Paliar la escasez de agua

En los contextos de cooperación al desarrollo centrados en el abastecimiento de agua para consumo humano, la desalinización no es una tecnología habitual”, apunta María del Mar Moreno, responsable de agua y saneamiento de la ONG ONGAWA. “Al menos hasta ahora, esa tecnología resulta compleja de mantener y exige un alto consumo eléctrico, lo que limita su utilización en contextos de pocos recursos económicos y pocas capacidades técnicas”.

Para Moreno, la autogestión es fundamental. “En la mayoría de las comunidades en las que trabajamos, los sistemas instalados se autogestionan por la propia comunidad, por lo que para asegurar su sostenibilidad a largo plazo tienen que ser económicos y no deben generar tarifas inasumibles para los usuarios.

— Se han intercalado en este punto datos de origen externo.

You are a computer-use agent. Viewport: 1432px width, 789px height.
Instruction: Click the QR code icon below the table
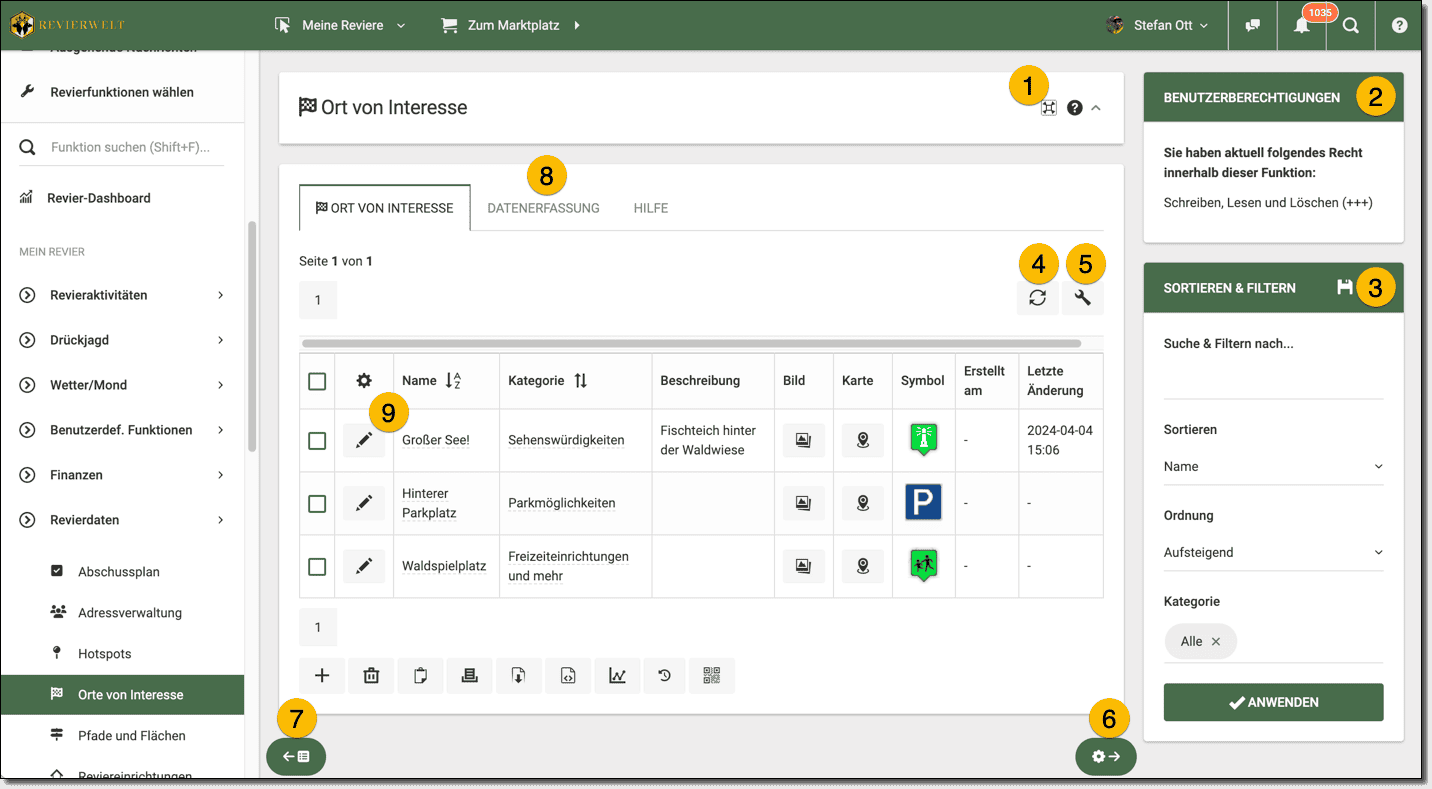(711, 676)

Además, la comunidad local debe disponer de medios técnicos para que sus miembros puedan realizar el mantenimiento de las instalaciones”, señala.

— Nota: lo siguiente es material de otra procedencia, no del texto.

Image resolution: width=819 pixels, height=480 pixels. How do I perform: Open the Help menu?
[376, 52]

En casos de emergencia, como campamentos de refugiados o situaciones de catástrofe medioambiental en zonas costeras o con acceso a pozos de agua salada, sí es más común que los equipos de ONG utilicen pequeñas estaciones portátiles de desalinización. Algunas son de evaporación y funcionan con energía solar, y otras de ósmosis inversa. En estos casos el personal técnico de las organizaciones se hace cargo del mantenimiento y los sobrecostes de la producción del agua son asumidos por las organizaciones, no por la población. “Son soluciones que valen para estas situaciones, pero cuando te vas del lugar tienes que cambiar a algo más sostenible”, expone Mporeno.

Para Ángel Cajigas, de la Dirección General del Agua, “si hablamos de un país pobre el uso de desaladoras es complicado”. El coste de producir agua desalada, apunta, “es el que es” y, salvo que estén subvencionadas, ve complicado aplicar esas tarifas en países pobres.

Cajigas admite que la desalinización es “clave” para combatir la escasez, pero opina que tiene que formar parte de un mix. “Además de apostar por los recursos convencionales, como las aguas superficiales y las subterráneas, hay que empezar a apostar por la recuperación, algo que en España llevamos 40 años practicando. En vez de tirar las aguas residuales depuradas al mar, podemos recuperarlas para el regado de campos de golf, por ejemplo”. De este modo, mantiene el técnico, no se sobreexplotan los pozos dividiendo su agua entre el regado del campo y el consumo. Se riega el campo con el agua recuperada y la del pozo se usa para beber.